Now that the Constitutionality of the health insurance mandate has been called into question by the courts, supporters of health reform are accelerating their argument that a mandate requiring everyone to purchase insurance is essential to the goal of covering almost all Americans.
But is this really true? Many healthcare economists say that it is, but not everyone agrees.
Mandate advocates say that requiring insurance companies to cover all-comers, without regard to pre-existing conditions, as required under health reform, could lead to unsustainable rate increases unless healthier people are also required to get into the insurance pool. Moreover, said Eric Holder and Kathleen Sebelius, the attorney general and secretary of Health and Human Services, respectively, a mandate would eliminate the problem of healthcare freeriders -- people who can afford insurance but choose not to purchase it, then show up at the emergency room and ditch the bill: “The costs of this uncompensated care - $43 billion in 2008 - are then passed on to doctors, hospitals, small businesses and Americans who have insurance,” they wrote in a recent Washington Post op-ed.
But I think that both of these arguments are specious. A mandate would do very little about the uncompensated care problem because a big chunk of that $43 billion is for care provided to people who would not be subject to the mandate: the 40 percent of Medicaid-eligible Americans who are simply not enrolled; those who will be newly eligible for Medicaid under the program’s expansion; and illegal immigrants, who will be prohibited from purchasing insurance on the new regional exchanges (even with their own money). How much of that $43 billion is for care provided to these groups? I admit I don’t know the answer. But my guess: Most of it. (By the way, if you do know the answer, please tell us in the comments section below.)

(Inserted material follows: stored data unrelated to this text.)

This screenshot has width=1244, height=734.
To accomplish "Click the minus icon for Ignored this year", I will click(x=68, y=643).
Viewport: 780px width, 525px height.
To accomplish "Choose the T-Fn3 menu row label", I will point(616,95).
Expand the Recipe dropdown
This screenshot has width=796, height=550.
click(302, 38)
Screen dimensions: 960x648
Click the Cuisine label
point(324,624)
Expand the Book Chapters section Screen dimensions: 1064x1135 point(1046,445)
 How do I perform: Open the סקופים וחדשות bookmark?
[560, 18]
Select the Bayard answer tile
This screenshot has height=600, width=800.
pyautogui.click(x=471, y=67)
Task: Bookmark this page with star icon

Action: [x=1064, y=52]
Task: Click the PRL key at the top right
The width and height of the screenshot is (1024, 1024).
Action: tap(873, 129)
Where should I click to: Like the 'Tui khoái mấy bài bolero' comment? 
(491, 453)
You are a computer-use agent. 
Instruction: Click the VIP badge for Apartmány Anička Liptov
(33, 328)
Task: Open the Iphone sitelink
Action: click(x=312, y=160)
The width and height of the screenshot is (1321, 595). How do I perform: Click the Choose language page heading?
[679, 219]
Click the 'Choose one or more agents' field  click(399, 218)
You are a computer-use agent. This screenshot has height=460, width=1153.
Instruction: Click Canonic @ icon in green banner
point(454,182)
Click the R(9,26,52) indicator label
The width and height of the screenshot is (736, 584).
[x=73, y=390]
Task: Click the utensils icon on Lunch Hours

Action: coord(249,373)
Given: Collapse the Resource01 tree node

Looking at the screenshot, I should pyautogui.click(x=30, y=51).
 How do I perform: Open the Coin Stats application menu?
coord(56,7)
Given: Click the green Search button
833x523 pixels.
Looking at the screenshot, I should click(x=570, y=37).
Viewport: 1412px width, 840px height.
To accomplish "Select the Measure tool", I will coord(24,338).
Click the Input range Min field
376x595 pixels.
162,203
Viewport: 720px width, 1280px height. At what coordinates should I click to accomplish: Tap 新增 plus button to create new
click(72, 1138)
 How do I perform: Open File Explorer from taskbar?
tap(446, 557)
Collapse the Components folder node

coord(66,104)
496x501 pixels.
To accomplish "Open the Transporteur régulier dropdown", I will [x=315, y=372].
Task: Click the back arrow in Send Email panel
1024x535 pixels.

No doubt, reform will put a big dent in the 50 million Americans who are uninsured, but that will be mostly because of reform’s other provisions: the Medicaid expansion, new rules making it tougher for states to leave Medicaid-eligible people unenrolled, new penalties on businesses that don’t provide subsidized coverage, and the rule allowing more young adults to remain on their parents’ insurance. Not the mandate.
Still, don’t the insurance companies need the premium dollars of the young and healthy in order to afford coverage of the older and sicker? Isn’t that how insurance works, after all? “Imagine what would happen if everyone waited to buy car insurance until after they got in an accident,” Holder and Sebelius argue. “Premiums would skyrocket, coverage would be unaffordable, and responsible drivers would be priced out of the market.”
Yes. But the mandate, as currently drawn up, is no mandate at all. Unlike with automobiles, where uninsured drivers can’t register their vehicles, health insurance scofflaws would merely pay a fine - a fine that’s much less than the cost of insurance. Many will choose to simply pay the fine. They could still buy coverage after they get sick, and it will be perfectly legal. It happens in business all the time: When a fine for breaking a regulation is lower than the cost of meeting the regulation, the sensible choice is clear. In this case, the scofflaws get the added benefit of knowing that health insurance will be there for them whenever they need it. The so-called mandate, then, actually encourages the very thing it is intended to abolish.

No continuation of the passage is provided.